Repeat the listing lines from the one with "Select the Cash on delivery radio button" through the one with "point(900,35)", renaming "screenshot" as "screen capture" and keeping everything else the same.

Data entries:
%%

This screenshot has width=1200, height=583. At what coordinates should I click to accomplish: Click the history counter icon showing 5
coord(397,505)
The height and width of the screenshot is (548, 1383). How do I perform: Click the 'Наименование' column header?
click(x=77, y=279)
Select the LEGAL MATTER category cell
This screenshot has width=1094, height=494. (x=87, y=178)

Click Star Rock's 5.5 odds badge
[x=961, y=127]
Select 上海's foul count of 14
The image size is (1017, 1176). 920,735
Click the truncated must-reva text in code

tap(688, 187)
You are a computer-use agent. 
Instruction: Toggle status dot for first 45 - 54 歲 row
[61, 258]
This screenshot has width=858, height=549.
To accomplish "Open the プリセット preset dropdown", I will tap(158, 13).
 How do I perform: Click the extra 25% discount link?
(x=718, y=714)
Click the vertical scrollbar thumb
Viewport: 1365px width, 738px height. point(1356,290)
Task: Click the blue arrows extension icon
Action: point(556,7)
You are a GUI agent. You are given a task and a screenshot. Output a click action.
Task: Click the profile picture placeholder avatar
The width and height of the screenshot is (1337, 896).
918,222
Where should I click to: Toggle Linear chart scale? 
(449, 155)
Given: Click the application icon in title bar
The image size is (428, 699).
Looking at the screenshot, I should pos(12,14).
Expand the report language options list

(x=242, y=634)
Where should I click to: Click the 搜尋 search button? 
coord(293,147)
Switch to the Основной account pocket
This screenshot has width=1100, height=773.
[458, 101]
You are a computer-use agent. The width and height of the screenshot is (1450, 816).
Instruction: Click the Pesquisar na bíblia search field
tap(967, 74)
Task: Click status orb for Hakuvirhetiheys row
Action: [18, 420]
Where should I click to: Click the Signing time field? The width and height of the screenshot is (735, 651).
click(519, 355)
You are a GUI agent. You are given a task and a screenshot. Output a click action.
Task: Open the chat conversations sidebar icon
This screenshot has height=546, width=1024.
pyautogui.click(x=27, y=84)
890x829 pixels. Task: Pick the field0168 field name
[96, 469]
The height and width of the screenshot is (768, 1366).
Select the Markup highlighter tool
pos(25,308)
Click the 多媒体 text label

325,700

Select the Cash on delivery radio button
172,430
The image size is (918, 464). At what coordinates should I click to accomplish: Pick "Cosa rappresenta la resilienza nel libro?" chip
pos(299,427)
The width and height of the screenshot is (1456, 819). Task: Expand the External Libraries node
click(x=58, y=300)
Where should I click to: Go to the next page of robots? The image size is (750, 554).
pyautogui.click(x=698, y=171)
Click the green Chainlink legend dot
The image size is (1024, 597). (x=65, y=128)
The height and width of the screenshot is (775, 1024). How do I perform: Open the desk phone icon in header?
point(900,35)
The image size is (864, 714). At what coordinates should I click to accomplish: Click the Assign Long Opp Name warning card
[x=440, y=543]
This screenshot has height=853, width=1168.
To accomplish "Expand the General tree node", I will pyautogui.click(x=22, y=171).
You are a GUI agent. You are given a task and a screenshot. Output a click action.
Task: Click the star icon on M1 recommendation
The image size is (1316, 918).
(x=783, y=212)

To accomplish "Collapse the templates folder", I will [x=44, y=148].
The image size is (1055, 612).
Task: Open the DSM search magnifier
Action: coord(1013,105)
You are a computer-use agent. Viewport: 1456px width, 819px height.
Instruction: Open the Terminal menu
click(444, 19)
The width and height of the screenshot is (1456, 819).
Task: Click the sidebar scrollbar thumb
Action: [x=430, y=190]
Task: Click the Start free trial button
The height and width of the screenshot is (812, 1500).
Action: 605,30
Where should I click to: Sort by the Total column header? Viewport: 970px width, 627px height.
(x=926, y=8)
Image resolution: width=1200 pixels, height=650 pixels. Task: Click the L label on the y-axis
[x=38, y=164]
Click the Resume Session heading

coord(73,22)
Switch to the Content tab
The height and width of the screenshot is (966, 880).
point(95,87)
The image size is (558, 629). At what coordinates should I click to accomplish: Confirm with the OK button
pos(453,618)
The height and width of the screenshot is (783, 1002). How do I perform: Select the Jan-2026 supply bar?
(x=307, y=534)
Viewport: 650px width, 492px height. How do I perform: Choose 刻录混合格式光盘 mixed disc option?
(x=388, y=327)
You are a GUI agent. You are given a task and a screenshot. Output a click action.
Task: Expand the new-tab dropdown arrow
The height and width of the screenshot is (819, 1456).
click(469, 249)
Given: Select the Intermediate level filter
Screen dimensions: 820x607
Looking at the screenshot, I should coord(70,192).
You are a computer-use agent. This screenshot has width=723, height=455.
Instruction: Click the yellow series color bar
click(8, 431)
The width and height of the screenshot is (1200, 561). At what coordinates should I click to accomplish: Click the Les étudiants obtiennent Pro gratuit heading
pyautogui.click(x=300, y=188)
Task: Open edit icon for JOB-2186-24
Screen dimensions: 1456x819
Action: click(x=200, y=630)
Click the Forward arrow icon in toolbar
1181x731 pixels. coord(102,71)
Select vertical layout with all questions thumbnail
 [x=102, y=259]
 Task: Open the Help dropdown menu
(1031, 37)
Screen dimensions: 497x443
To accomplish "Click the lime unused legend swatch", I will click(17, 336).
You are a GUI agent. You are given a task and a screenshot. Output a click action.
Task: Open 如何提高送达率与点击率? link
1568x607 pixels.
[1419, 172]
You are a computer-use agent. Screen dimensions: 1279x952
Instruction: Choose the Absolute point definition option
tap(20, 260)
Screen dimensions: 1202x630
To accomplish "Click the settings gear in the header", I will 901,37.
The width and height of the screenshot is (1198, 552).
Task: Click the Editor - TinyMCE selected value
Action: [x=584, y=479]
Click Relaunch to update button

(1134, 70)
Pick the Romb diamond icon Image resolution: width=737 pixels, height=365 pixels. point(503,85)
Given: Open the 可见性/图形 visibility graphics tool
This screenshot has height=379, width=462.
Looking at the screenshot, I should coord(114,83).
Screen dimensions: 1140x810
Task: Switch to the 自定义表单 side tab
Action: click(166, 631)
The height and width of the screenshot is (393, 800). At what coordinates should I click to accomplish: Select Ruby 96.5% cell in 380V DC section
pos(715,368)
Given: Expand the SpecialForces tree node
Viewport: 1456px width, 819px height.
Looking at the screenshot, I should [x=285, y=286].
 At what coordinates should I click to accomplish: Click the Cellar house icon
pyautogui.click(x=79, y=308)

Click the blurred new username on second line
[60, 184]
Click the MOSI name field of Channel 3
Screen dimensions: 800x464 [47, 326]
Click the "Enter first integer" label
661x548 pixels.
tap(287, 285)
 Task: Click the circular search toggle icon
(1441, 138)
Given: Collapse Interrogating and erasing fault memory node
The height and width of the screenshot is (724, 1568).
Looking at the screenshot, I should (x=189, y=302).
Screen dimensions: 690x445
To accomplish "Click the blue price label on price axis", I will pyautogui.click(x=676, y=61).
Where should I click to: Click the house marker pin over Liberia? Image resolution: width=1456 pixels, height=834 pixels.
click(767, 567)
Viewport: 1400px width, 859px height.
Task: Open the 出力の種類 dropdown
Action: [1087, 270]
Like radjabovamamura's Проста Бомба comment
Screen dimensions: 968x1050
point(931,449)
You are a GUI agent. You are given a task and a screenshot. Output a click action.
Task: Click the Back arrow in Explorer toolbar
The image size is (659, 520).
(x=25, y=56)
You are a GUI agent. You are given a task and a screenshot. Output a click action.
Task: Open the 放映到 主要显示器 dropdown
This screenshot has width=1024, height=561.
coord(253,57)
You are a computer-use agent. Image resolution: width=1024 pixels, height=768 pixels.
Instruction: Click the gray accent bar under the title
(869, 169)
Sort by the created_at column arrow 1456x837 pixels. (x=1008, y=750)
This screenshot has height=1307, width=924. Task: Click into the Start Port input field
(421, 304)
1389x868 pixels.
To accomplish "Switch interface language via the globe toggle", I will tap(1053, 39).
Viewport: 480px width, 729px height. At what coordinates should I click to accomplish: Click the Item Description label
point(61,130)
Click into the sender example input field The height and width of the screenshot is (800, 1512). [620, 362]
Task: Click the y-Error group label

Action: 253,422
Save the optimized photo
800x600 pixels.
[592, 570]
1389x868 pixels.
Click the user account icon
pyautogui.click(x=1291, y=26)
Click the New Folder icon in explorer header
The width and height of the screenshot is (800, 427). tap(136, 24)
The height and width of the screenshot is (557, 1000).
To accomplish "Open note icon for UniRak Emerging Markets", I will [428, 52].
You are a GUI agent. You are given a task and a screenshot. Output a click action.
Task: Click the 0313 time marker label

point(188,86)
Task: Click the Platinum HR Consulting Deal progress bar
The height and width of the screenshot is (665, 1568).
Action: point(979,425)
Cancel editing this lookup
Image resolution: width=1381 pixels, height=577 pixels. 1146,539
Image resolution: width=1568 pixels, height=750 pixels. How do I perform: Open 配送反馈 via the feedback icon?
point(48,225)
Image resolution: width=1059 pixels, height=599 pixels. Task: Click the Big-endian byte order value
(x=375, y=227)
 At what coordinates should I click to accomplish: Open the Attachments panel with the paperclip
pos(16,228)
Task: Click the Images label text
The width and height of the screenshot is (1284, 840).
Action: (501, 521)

%%

Written response:
Select the Cash on delivery radio button
172,430
The image size is (918, 464). At what coordinates should I click to accomplish: Pick "Cosa rappresenta la resilienza nel libro?" chip
pos(299,427)
The width and height of the screen capture is (1456, 819). Task: Expand the External Libraries node
click(x=58, y=300)
Where should I click to: Go to the next page of robots? The image size is (750, 554).
pyautogui.click(x=698, y=171)
Click the green Chainlink legend dot
The image size is (1024, 597). (x=65, y=128)
The height and width of the screen capture is (775, 1024). How do I perform: Open the desk phone icon in header?
point(900,35)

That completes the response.